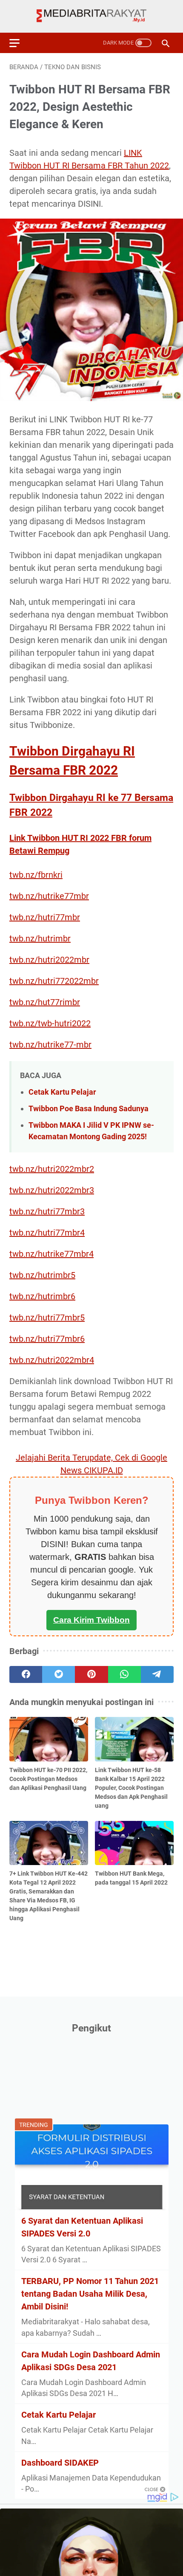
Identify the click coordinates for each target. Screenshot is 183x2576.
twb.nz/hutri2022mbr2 (51, 1169)
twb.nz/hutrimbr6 (42, 1296)
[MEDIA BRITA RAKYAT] (91, 16)
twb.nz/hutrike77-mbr (50, 1044)
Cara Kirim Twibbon (91, 1619)
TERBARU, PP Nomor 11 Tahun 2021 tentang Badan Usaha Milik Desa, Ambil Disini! (90, 2294)
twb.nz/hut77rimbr (44, 1002)
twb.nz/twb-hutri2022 (50, 1023)
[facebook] (25, 1674)
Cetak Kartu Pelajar (62, 1091)
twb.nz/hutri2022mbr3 (51, 1190)
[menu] (19, 43)
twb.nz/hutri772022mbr (54, 981)
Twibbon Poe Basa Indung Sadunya (89, 1108)
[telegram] (157, 1674)
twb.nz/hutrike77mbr (49, 896)
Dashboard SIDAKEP (60, 2463)
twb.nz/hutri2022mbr (49, 960)
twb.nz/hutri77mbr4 (47, 1233)
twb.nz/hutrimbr (40, 938)
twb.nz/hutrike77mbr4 (51, 1254)
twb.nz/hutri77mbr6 (47, 1339)
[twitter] (58, 1674)
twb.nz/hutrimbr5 (42, 1275)
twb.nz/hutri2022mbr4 (51, 1360)
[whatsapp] (124, 1674)
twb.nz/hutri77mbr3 (47, 1211)
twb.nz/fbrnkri (36, 875)
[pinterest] (91, 1674)
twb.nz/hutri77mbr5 (47, 1317)
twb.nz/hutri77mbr (44, 917)
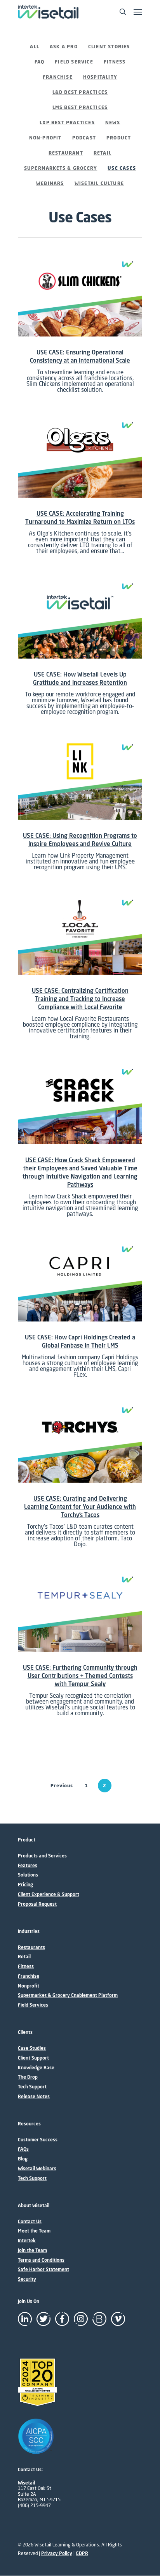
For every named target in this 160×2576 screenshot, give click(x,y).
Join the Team (32, 2250)
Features (27, 1865)
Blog (23, 2159)
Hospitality (100, 77)
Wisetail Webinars (37, 2168)
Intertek (27, 2240)
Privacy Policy (56, 2553)
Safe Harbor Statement (43, 2269)
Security (27, 2279)
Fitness (114, 62)
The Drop (28, 2077)
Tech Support (32, 2087)
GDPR (82, 2553)
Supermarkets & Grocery (60, 168)
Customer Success (37, 2140)
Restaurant (66, 153)
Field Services (33, 2005)
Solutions (28, 1875)
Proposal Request (37, 1904)
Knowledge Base (36, 2067)
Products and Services (42, 1856)
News (112, 122)
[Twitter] (43, 2319)
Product (118, 138)
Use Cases (122, 168)
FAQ (40, 62)
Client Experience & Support (48, 1894)
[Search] (122, 12)
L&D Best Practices (80, 92)
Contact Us (30, 2221)
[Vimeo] (118, 2319)
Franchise (58, 77)
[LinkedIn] (25, 2319)
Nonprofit (28, 1986)
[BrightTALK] (99, 2319)
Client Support (33, 2058)
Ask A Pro (64, 46)
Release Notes (34, 2096)
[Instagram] (81, 2319)
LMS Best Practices (80, 107)
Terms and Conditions (41, 2260)
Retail (102, 153)
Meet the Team (34, 2231)
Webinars (50, 183)
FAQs (23, 2149)
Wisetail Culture (99, 183)
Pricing (25, 1884)
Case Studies (32, 2048)
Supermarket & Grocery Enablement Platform (68, 1995)
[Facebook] (62, 2319)
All (34, 46)
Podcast (84, 138)
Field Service (74, 62)
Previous (61, 1785)
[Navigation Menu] (138, 12)
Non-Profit (45, 138)
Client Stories (109, 46)
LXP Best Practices (67, 122)
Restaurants (31, 1947)
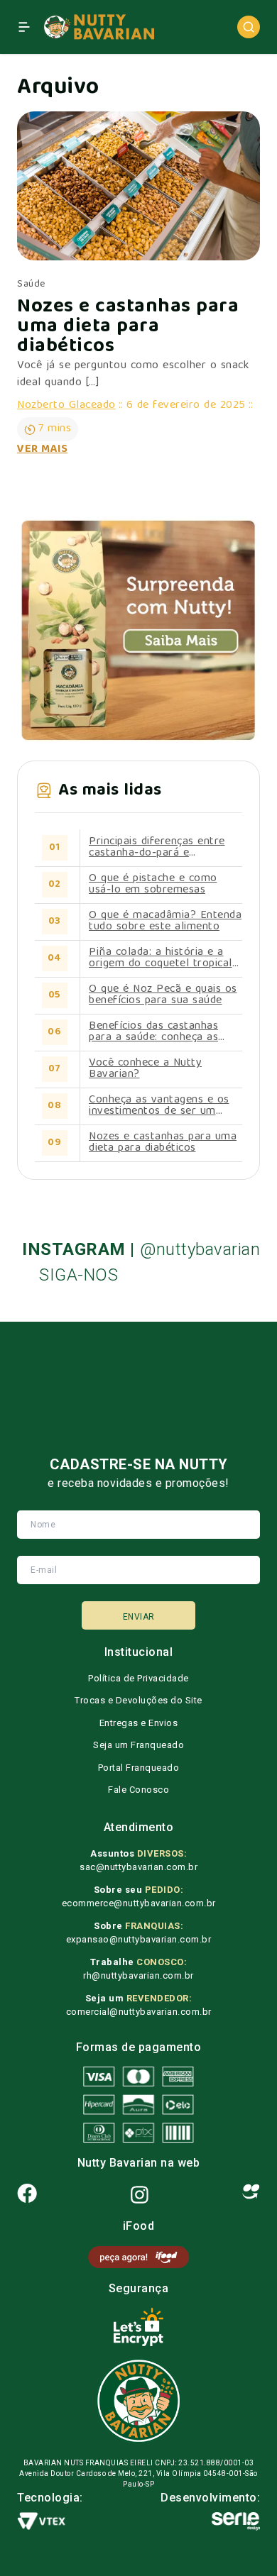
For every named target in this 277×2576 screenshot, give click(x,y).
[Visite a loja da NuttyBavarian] (138, 629)
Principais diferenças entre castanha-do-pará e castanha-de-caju (157, 847)
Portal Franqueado (139, 1767)
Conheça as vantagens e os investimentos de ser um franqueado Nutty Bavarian (159, 1106)
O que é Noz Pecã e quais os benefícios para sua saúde (163, 995)
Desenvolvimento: (210, 2497)
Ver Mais (42, 449)
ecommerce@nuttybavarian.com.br (139, 1903)
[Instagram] (140, 2194)
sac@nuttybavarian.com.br (138, 1867)
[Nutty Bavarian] (98, 27)
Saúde (31, 284)
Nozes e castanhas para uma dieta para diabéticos (128, 328)
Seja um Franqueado (138, 1745)
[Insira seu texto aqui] (138, 2257)
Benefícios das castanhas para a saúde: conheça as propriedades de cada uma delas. (156, 1032)
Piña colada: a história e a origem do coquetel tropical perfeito (160, 958)
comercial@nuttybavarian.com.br (139, 2011)
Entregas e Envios (138, 1723)
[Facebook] (27, 2194)
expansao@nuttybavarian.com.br (139, 1939)
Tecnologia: (50, 2497)
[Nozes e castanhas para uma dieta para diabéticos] (138, 185)
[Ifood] (251, 2194)
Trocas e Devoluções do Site (138, 1700)
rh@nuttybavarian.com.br (138, 1975)
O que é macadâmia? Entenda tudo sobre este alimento (165, 921)
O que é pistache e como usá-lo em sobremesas (153, 884)
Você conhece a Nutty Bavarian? (145, 1069)
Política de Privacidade (138, 1678)
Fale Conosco (138, 1789)
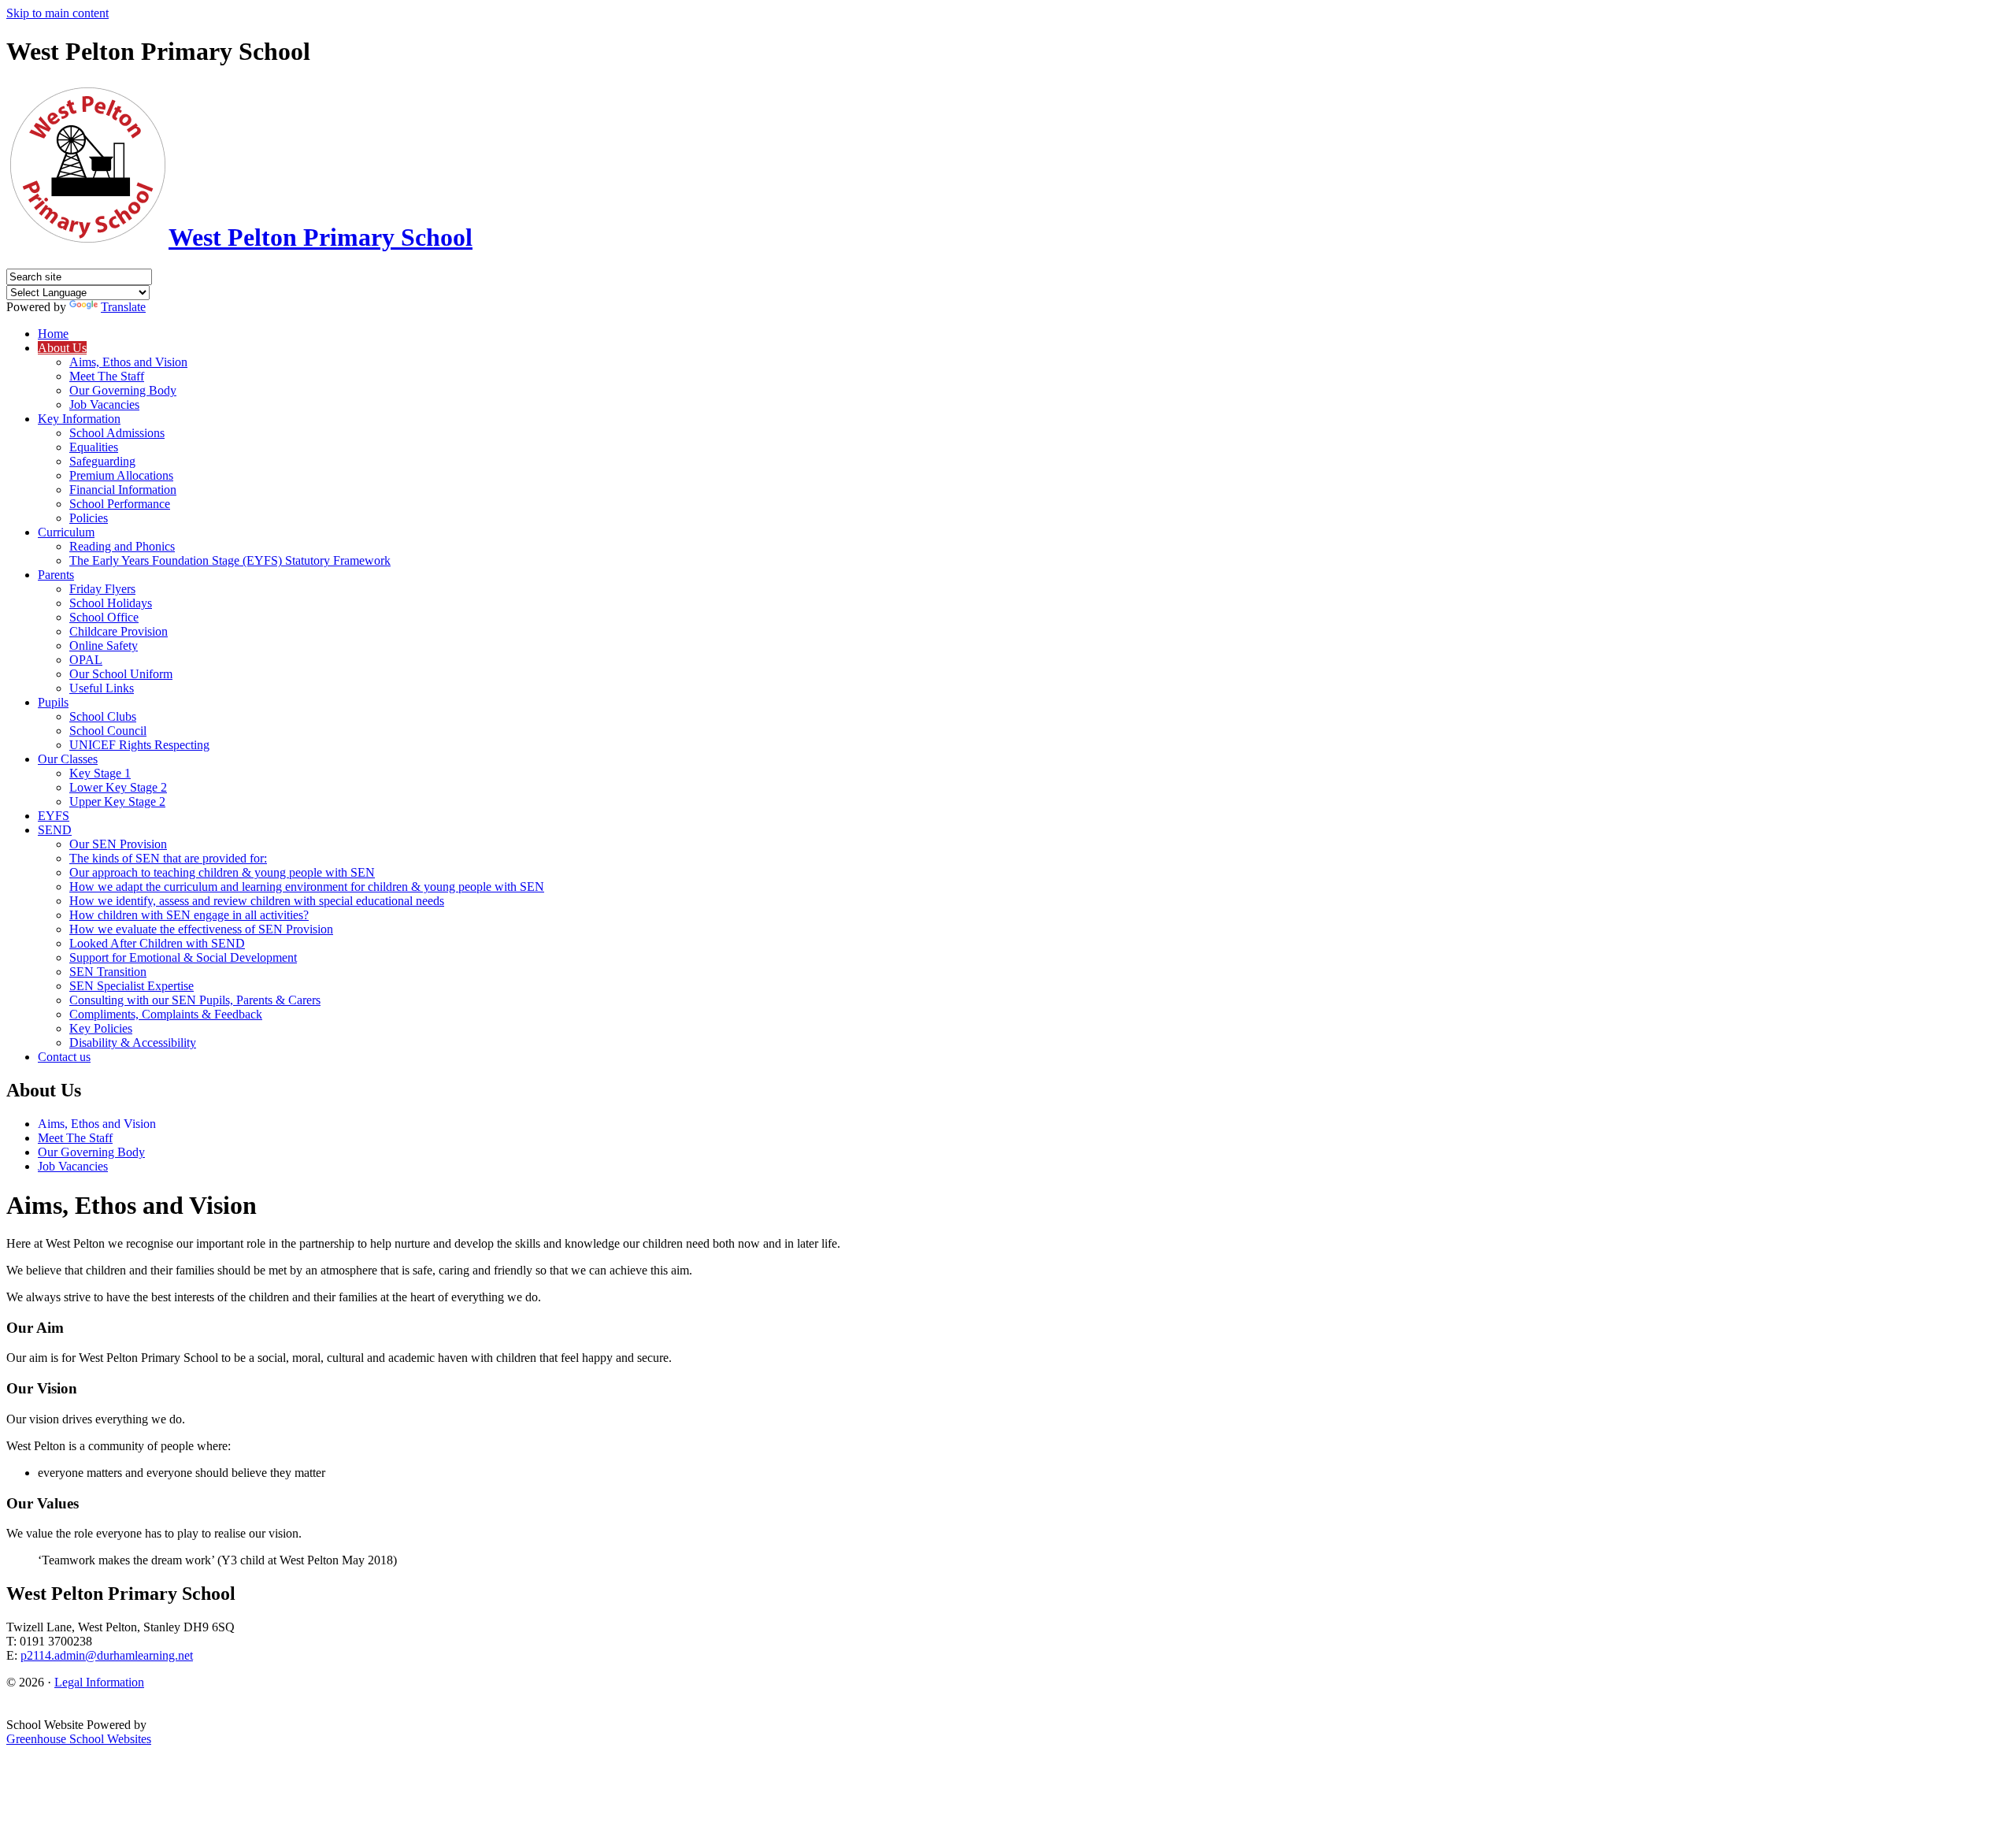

Assignment: Can you repeat, word for word, every line above from the one containing "twb.nz/hutrimbr6 (42, 1296)" down to the one containing "twb.nz/hutri77mbr6 (47, 1339)", including both?

Exercise output:
twb.nz/hutrimbr6 (42, 1296)
[MEDIA BRITA RAKYAT] (91, 16)
twb.nz/hutrike77-mbr (50, 1044)
Cara Kirim Twibbon (91, 1619)
TERBARU, PP Nomor 11 Tahun 2021 tentang Badan Usaha Milik Desa, Ambil Disini! (90, 2294)
twb.nz/hut77rimbr (44, 1002)
twb.nz/twb-hutri2022 (50, 1023)
[facebook] (25, 1674)
Cetak Kartu Pelajar (62, 1091)
twb.nz/hutri2022mbr3 (51, 1190)
[menu] (19, 43)
twb.nz/hutri772022mbr (54, 981)
Twibbon Poe Basa Indung Sadunya (89, 1108)
[telegram] (157, 1674)
twb.nz/hutrike77mbr (49, 896)
Dashboard SIDAKEP (60, 2463)
twb.nz/hutri2022mbr (49, 960)
twb.nz/hutri77mbr4 (47, 1233)
twb.nz/hutrimbr (40, 938)
twb.nz/hutrike77mbr4 (51, 1254)
twb.nz/hutri77mbr6 (47, 1339)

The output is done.